Google DeepMind has released two new generative media models targeting developer pipelines that require speed, cost efficiency, and multimodal capability: Nano Banana 2 Lite for image generation and Gemini Omni Flash for video generation and editing.

Nano Banana 2 Lite

Nano Banana 2 Lite (model identifier gemini-3.1-flash-lite-image) is positioned as the fastest and most cost-efficient model in the Nano Banana image family. Key performance characteristics include:

  • Latency: Text-to-image generation in approximately 4 seconds, suited to interactive prototyping and high-volume pipelines.
  • Cost: Priced at $0.034 per 1,000 images, making it viable for high-throughput workloads.
  • Capabilities retained: Prompt adherence, character consistency, and legible in-image text rendering are maintained despite the speed optimization.
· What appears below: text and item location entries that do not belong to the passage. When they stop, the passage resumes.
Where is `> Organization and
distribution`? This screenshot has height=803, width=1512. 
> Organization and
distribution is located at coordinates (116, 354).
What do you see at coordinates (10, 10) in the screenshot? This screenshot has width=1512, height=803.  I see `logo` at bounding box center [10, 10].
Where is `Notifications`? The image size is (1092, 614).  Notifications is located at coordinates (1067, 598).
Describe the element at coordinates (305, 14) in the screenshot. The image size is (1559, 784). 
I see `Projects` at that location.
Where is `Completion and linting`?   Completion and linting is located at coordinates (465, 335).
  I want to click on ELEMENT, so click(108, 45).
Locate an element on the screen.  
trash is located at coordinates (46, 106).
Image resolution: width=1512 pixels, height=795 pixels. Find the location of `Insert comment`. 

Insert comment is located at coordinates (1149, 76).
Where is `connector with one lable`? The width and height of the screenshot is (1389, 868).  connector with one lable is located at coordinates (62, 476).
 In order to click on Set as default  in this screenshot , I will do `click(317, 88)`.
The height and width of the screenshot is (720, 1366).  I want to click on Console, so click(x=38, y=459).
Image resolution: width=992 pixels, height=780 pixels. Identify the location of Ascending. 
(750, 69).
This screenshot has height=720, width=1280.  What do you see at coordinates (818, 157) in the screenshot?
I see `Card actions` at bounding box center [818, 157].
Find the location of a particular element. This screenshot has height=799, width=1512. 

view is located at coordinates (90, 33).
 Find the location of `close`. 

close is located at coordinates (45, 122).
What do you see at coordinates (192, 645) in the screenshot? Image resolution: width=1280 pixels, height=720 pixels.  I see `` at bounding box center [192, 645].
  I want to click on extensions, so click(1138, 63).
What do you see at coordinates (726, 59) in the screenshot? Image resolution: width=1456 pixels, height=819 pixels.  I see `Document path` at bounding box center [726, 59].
DeepMind recommends Nano Banana 2 Lite as a direct replacement for developers currently using the first-generation Nano Banana model (gemini-2.5-flash-image), describing it as a drop-in swap with improvements across latency, quality, and cost.

The broader Nano Banana family now spans four tiers: Nano Banana 2 Lite for near-real-time volume work, Nano Banana 2 as a generalist option balancing quality and cost, Nano Banana Pro for complex professional tasks where accuracy outweighs speed, and the original Nano Banana now designated as legacy.

Alongside developer access via Google AI Studio and the Gemini API, the model is also rolling out to Google consumer products including AI Mode in Search, the Gemini app, NotebookLM, Google Photos, and Google Ads.

Gemini Omni Flash

Gemini Omni Flash (model identifier gemini-omni-flash-preview) is now available to developers through the Gemini API and Google AI Studio following its introduction at Google I/O. The model combines Gemini’s multimodal reasoning with video generation and editing, accepting text, image, and video inputs. Notable capabilities include:

  • Conversational video editing: Videos can be refined and modified using natural language instructions across multiple turns.
  • Multimodal referencing: Inputs from images, text, and video can be combined to maintain scene consistency.
  • Text and action synchronization: Text and graphics can be connected to on-screen actions through prompting.

The model is priced at $0.10 per second of video output. Current limitations include a maximum generation length of 10 seconds, no support for audio reference uploads or scene extension in the API, and video references up to 3 seconds are accepted by the API schema but are not correctly processed by the model at this time. Character consistency across scene changes and panning movements also has noted limitations.

Both models are available now via Google AI Studio, the Gemini API, and the Gemini Enterprise Agent Platform.